§ **TASK TO CARRY OUT**
From the listing below, copy only the lines from the line that contains "Click the Ajouter une condition link" to the line that contains "Task: Toggle light/dark theme sun icon", counting those two lines as part of the copy.

§ **SOURCE DATA**
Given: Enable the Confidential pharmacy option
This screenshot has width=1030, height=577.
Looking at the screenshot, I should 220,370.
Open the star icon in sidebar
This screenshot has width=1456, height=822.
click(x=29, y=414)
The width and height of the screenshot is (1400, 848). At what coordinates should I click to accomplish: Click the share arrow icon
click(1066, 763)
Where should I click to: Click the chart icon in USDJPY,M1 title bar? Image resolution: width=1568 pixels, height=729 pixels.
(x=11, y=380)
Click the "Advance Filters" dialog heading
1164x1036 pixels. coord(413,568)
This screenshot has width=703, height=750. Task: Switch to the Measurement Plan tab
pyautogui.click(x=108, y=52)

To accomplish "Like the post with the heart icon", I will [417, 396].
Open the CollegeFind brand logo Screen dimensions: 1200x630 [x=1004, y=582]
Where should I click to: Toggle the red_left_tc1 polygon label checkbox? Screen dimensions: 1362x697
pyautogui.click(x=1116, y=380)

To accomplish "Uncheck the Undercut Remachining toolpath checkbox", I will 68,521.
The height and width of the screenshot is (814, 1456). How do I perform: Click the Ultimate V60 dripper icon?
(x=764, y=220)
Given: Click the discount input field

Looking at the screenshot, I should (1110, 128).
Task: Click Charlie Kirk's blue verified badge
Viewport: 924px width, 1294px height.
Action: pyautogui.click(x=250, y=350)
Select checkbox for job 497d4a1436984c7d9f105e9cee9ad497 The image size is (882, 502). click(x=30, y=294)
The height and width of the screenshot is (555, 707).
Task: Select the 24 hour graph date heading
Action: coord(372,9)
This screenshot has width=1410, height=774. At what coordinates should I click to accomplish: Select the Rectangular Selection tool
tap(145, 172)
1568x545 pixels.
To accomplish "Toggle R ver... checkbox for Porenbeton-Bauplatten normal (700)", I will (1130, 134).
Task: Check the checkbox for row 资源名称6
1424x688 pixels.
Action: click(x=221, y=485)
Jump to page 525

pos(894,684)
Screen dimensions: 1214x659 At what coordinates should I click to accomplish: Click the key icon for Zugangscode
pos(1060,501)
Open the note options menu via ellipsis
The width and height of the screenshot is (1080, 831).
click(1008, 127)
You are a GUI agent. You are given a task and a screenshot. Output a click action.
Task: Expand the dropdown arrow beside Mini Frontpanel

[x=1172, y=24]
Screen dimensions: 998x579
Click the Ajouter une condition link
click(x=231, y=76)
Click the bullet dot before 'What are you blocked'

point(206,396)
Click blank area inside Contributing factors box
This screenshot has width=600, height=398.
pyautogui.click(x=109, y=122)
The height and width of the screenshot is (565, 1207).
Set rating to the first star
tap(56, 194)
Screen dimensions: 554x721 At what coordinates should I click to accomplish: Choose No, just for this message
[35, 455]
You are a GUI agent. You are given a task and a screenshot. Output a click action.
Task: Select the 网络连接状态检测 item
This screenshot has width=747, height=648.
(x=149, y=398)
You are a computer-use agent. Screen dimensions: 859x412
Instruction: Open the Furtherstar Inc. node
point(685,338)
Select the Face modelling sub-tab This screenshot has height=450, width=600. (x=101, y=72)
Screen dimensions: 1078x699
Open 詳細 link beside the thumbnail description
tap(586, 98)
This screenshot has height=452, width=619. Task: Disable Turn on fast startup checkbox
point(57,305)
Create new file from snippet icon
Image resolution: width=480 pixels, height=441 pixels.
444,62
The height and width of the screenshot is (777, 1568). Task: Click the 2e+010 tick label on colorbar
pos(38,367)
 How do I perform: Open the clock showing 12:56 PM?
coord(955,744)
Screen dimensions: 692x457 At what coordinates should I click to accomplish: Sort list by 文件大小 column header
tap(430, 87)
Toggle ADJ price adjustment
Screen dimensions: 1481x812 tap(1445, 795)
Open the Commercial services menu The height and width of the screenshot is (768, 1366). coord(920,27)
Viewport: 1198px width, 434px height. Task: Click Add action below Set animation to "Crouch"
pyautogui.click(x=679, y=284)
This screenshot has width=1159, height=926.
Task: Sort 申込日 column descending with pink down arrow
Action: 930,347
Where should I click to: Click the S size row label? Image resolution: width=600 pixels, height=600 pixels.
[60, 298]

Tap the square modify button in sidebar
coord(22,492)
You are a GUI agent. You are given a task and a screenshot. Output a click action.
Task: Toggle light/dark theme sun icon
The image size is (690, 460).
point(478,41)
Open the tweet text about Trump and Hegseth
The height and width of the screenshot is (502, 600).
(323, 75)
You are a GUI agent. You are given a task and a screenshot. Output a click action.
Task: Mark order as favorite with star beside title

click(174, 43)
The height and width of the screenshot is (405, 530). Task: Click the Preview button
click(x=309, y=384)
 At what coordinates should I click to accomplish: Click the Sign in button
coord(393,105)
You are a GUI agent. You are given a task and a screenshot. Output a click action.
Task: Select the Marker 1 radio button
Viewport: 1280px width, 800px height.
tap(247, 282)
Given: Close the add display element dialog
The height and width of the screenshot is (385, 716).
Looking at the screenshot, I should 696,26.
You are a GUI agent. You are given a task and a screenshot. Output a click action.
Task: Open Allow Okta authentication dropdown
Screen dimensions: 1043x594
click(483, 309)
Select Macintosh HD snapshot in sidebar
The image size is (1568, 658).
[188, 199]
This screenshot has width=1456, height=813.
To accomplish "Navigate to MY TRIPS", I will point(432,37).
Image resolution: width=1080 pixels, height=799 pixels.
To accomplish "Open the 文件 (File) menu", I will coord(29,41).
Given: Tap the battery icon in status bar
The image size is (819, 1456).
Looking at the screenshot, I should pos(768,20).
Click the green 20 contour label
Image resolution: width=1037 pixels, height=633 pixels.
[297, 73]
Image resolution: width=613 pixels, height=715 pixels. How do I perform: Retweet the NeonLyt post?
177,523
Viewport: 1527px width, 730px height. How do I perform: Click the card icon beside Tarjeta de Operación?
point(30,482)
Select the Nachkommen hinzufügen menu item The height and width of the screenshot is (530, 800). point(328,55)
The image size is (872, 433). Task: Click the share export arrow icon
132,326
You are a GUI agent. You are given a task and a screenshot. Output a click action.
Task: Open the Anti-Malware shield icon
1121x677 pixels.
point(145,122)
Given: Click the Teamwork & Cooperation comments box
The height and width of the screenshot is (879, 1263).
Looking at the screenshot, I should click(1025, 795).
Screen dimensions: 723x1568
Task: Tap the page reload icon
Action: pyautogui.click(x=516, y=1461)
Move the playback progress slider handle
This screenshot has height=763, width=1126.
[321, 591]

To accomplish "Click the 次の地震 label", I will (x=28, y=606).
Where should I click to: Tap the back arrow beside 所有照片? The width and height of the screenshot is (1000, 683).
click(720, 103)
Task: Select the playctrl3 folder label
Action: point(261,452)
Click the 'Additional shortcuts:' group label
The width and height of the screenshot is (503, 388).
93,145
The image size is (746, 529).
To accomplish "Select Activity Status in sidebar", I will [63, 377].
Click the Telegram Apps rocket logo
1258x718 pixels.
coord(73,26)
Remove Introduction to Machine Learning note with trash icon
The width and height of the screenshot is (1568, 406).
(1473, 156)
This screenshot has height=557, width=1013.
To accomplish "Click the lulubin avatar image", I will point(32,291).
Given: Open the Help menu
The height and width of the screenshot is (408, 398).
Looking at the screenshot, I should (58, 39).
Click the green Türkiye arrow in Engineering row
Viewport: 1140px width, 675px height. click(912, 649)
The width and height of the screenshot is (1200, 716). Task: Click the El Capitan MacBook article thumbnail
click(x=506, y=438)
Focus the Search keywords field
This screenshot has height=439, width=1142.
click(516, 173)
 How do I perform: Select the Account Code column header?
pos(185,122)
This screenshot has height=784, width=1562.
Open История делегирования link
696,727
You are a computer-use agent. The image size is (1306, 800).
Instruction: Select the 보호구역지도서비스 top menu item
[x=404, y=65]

§ **YOUR RESPONSE**
Click the Ajouter une condition link
click(x=231, y=76)
Click the bullet dot before 'What are you blocked'

point(206,396)
Click blank area inside Contributing factors box
This screenshot has width=600, height=398.
pyautogui.click(x=109, y=122)
The height and width of the screenshot is (565, 1207).
Set rating to the first star
tap(56, 194)
Screen dimensions: 554x721 At what coordinates should I click to accomplish: Choose No, just for this message
[35, 455]
You are a GUI agent. You are given a task and a screenshot. Output a click action.
Task: Select the 网络连接状态检测 item
This screenshot has width=747, height=648.
(x=149, y=398)
You are a computer-use agent. Screen dimensions: 859x412
Instruction: Open the Furtherstar Inc. node
point(685,338)
Select the Face modelling sub-tab This screenshot has height=450, width=600. (x=101, y=72)
Screen dimensions: 1078x699
Open 詳細 link beside the thumbnail description
tap(586, 98)
This screenshot has height=452, width=619. Task: Disable Turn on fast startup checkbox
point(57,305)
Create new file from snippet icon
Image resolution: width=480 pixels, height=441 pixels.
444,62
The height and width of the screenshot is (777, 1568). Task: Click the 2e+010 tick label on colorbar
pos(38,367)
 How do I perform: Open the clock showing 12:56 PM?
coord(955,744)
Screen dimensions: 692x457 At what coordinates should I click to accomplish: Sort list by 文件大小 column header
tap(430, 87)
Toggle ADJ price adjustment
Screen dimensions: 1481x812 tap(1445, 795)
Open the Commercial services menu The height and width of the screenshot is (768, 1366). coord(920,27)
Viewport: 1198px width, 434px height. Task: Click Add action below Set animation to "Crouch"
pyautogui.click(x=679, y=284)
This screenshot has width=1159, height=926.
Task: Sort 申込日 column descending with pink down arrow
Action: 930,347
Where should I click to: Click the S size row label? Image resolution: width=600 pixels, height=600 pixels.
[60, 298]

Tap the square modify button in sidebar
coord(22,492)
You are a GUI agent. You are given a task and a screenshot. Output a click action.
Task: Toggle light/dark theme sun icon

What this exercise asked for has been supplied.